Avevano percorso circa settecento metri, quando udirono il rumore dell’acqua che scorreva. Il tunnel piegava a gomito a destra e, superata la curva, il gruppo si trovò di fronte a un fiume sotterraneo. Le lampade illuminarono il corso d’acqua che scorreva impetuoso e increspato da onde.
«Giovanni, mi senti? Passo.» domandò Grossi che aveva deciso di ristabilire il contatto con il mondo di sopra.
La ricetrasmittente gracchiò per qualche istante, poi si sentì la voce baritonale dell’ingegnere:
«Ti sento forte e chiaro. Passo.»
«Abbiamo raggiunto un fiume sotterraneo che cercheremo di attraversare. Passo e chiudo.»
«Possiamo stare in contatto ancora per un po’? Non vi sento da molto tempo e avrei piacere di conversare un po’! Passo.»
«Ti senti solo? Fattene una ragione! Allora, stiamo seguendo la riva per vedere se c’è un tratto guadabile… ma non c’è: il fiume sembra molto profondo. Continuiamo a camminare con circospezione: qui è pieno di rocce taglienti e il buio è totale. Enrica che è davanti a me sta chiamando… Passo e chiudo.»
«Vieni a vedere, Alessio, qui c’è un guado fatto di pietre. Dobbiamo solo fare attenzione a non scivolare!»
«Allora in questo momento ore 15.17 stiamo attraversando il fiume su pietre sporgenti. Passo e chiudo.»

* * *

«Pronto, pronto! Passo… Pronto! Passo… Non vi sento più. Passo.»
«Giovanni, sono Massimo; non potevamo rispondere, mentre guadavamo il fiume su sassi scivolosi. Ora siamo sull’altra sponda! Passo.»

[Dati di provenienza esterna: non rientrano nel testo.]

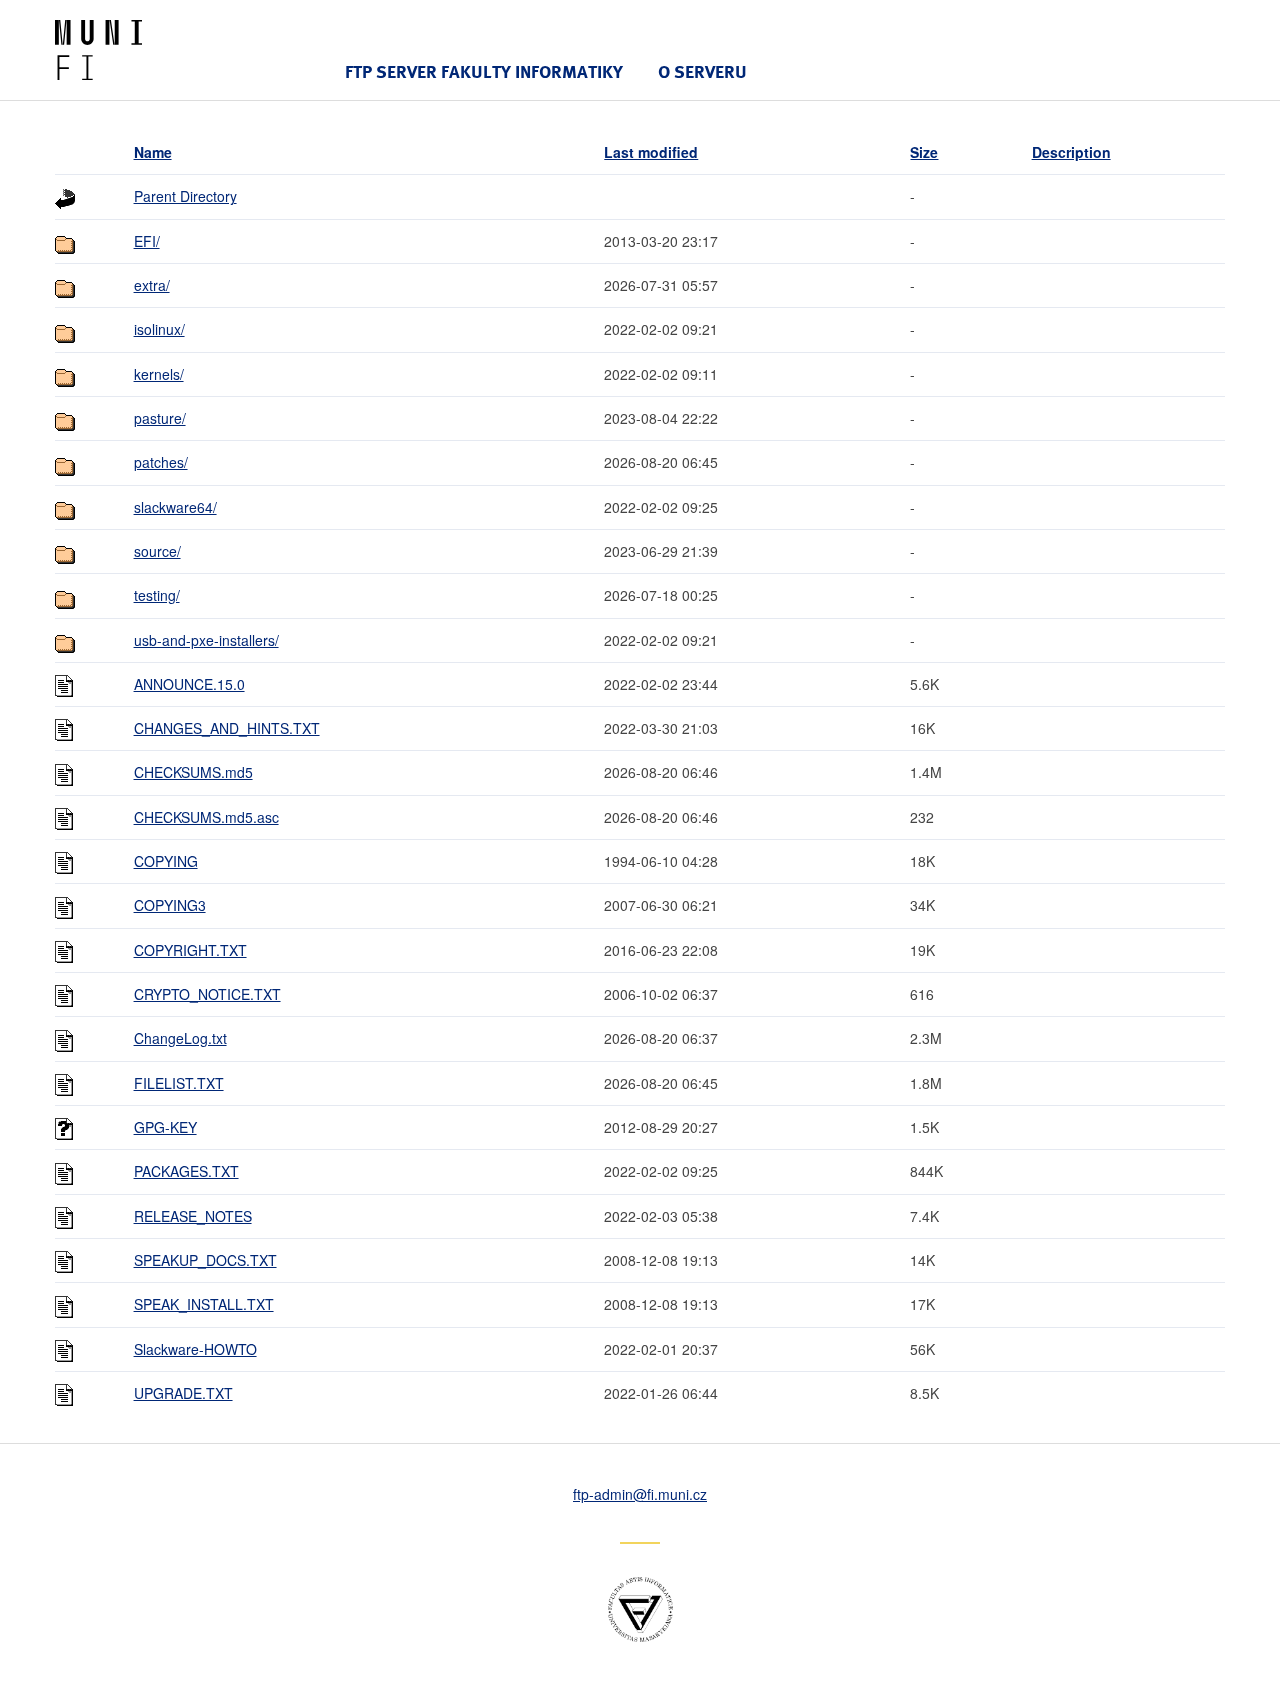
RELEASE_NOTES (193, 1216)
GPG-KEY (165, 1127)
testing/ (157, 595)
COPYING (166, 861)
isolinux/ (159, 329)
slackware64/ (175, 507)
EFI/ (147, 241)
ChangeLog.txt (180, 1038)
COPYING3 (170, 905)
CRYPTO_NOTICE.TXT (207, 994)
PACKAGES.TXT (186, 1171)
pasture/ (160, 418)
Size (924, 152)
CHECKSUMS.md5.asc (206, 817)
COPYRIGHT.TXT (190, 950)
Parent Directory (185, 196)
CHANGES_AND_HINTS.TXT (227, 728)
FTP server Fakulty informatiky (484, 71)
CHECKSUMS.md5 (193, 772)
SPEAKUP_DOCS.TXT (205, 1260)
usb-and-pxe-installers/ (206, 640)
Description (1071, 152)
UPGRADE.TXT (183, 1393)
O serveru (702, 71)
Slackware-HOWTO (195, 1349)
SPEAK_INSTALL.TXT (204, 1304)
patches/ (161, 462)
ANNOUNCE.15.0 (189, 684)
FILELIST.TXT (179, 1083)
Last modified (651, 152)
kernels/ (159, 374)
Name (153, 152)
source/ (157, 551)
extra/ (152, 285)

«Bene! Mi ero spaventato. È sempre buio lì? Passo.»
«Sì, dobbiamo sempre usare le torce! Passo.»
«Funziona tutto bene? I caschi li avete ancora? Passo.»
«Sì, tutto bene. Ci sentiamo tra quindici minuti. Passo e chiudo.»
Il gruppo proseguì su un sentiero fatto di muschio per approdare in un anfratto rischiarato da una luce pervinca che scaturiva dalle pareti rocciose. Enrica ipotizzò la presenza di un lichene che poteva riverberare quella strana luce. Al centro della caverna si poteva scorgere un giardino pieno di fiori, alcuni dei quali assomigliavano a nasturzi, altri a peonie e altri ancora a petunie, tutte però di dimensioni gigantesche e dello stesso colore: malva. Poco più in là si scorgevano orticelli ben curati, dove maturavano enormi piselli, fagioli, peperoni e pomodori color lavanda.
«Non è possibile che non ci sia la mano dell’uomo in tutto questo!» esclamò Ravazzi, manifestando la sua inquietudine, mangiandosi le unghie.
«Queste piante non sono classificabili tra le nostre conoscenze!» aggiunse Enrica Amelotti «E poi chi avrebbe interesse a coltivare qua sotto, a cinquanta metri di profondità? Chi mangerebbe queste cose?» concluse, indicando gli ortaggi violacei.
Una scoperta ancora più grande li sconvolse.
Grossi riprese le comunicazioni:
«Giovanni, Giovanni, sei in ascolto? Passo.»
«Sì, sono qui; ditemi. Passo.»
«Qua sotto stiamo trovando delle cose incredibili e non abbiamo le allucinazioni! Passo.»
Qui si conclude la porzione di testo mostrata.